**GOAL OF THE EXERCISE**.
Your task is to return, word for word, only the lines from the line with "Open the Skip to date dropdown" through the close of the data. Exclude all pictures.

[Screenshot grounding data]
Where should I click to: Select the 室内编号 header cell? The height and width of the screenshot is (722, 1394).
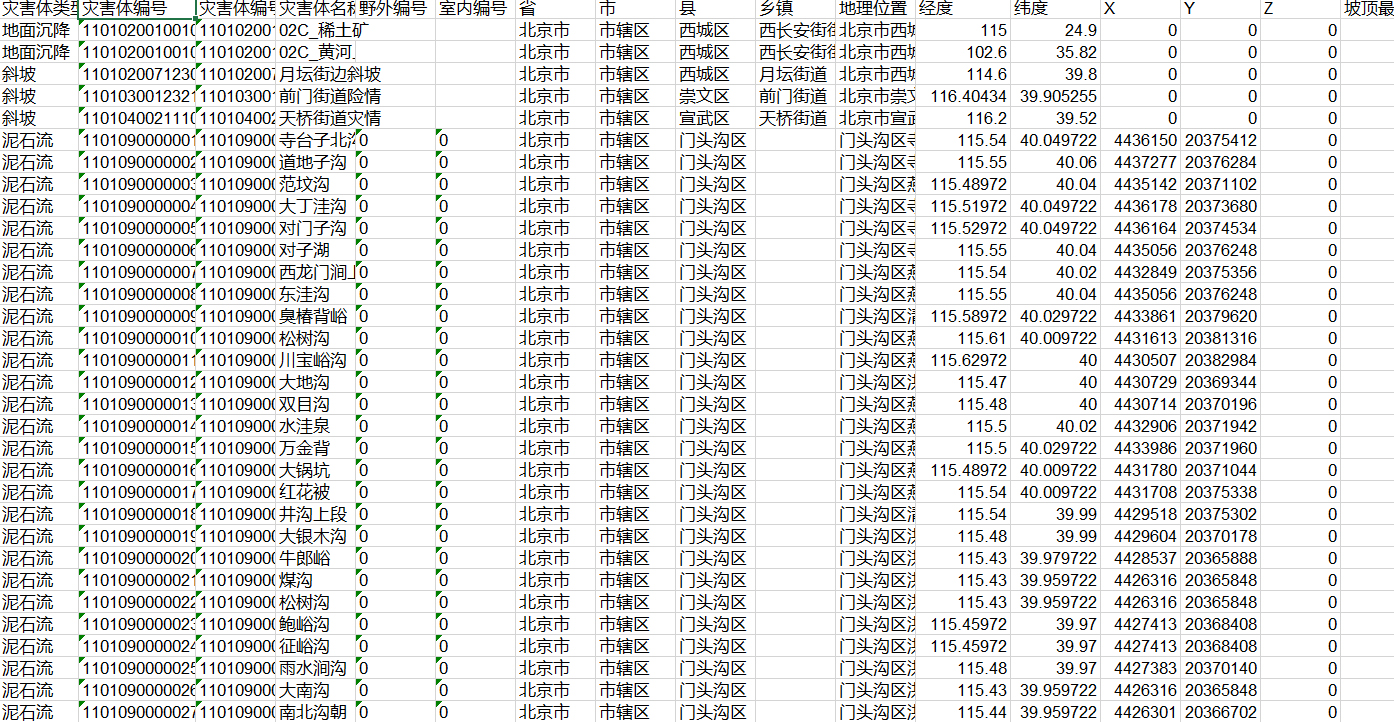tap(475, 9)
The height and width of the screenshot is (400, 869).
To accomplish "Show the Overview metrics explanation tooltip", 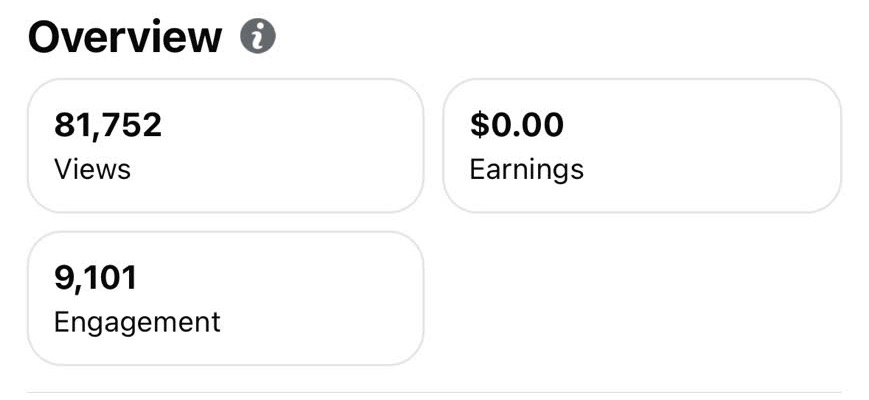I will click(x=257, y=36).
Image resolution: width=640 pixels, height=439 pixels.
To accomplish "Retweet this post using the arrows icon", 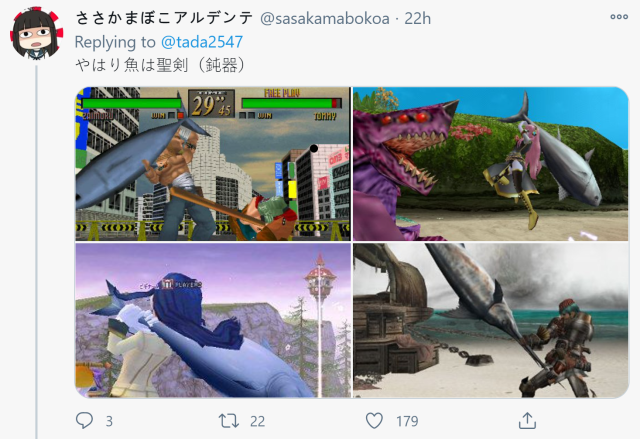I will click(229, 421).
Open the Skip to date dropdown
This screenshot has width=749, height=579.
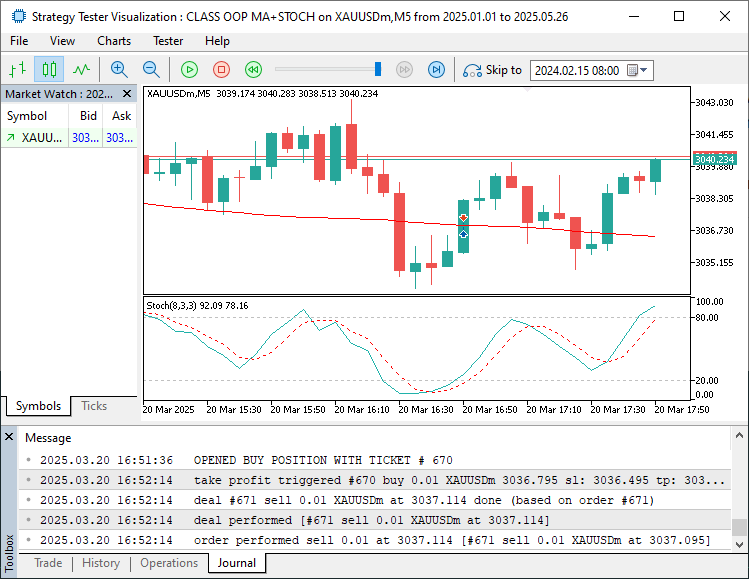point(644,70)
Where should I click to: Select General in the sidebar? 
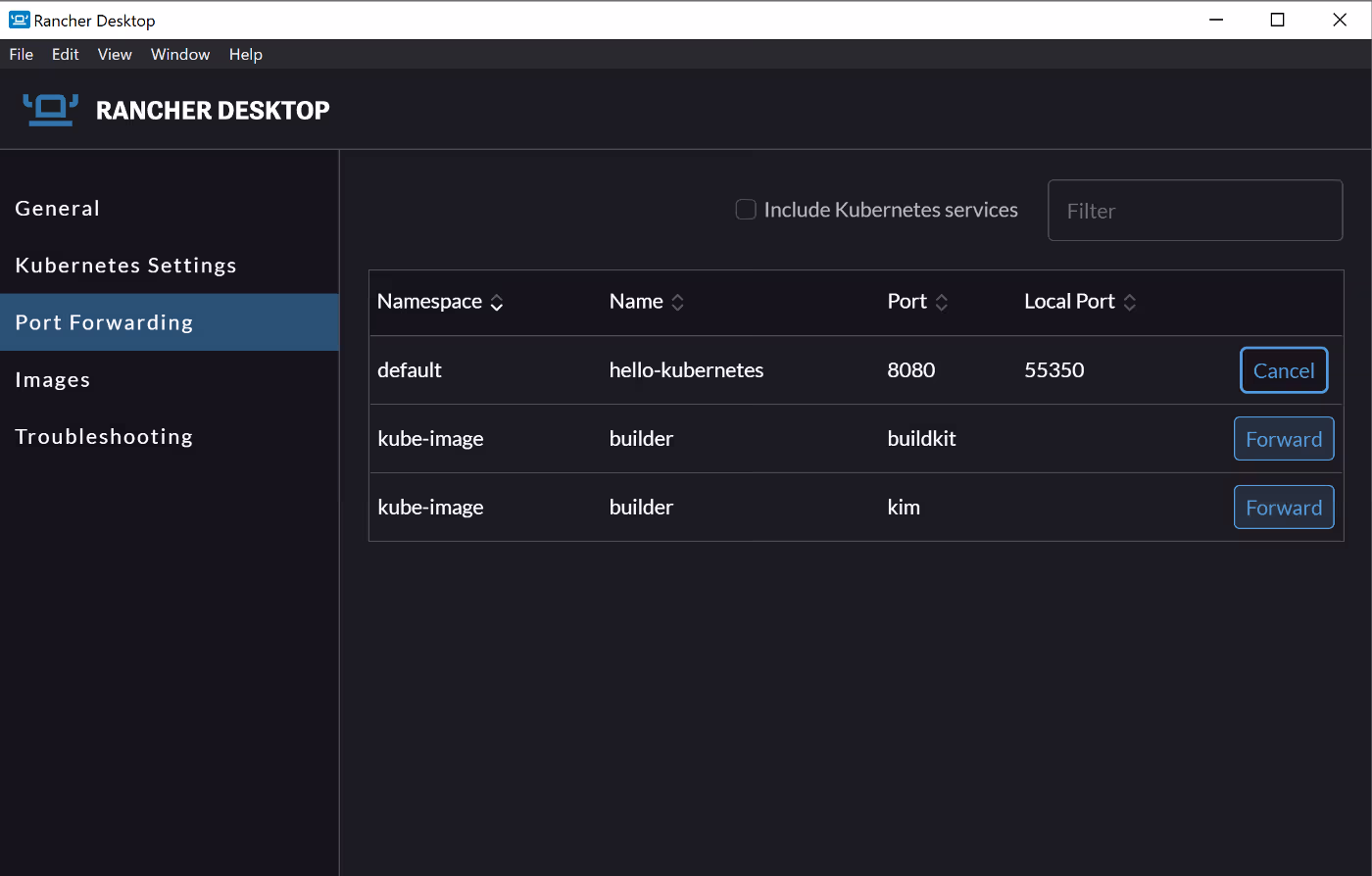coord(57,208)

**YOUR RESPONSE**.
Open the Skip to date dropdown
This screenshot has width=749, height=579.
point(644,70)
Where should I click to: Select General in the sidebar? 
coord(57,208)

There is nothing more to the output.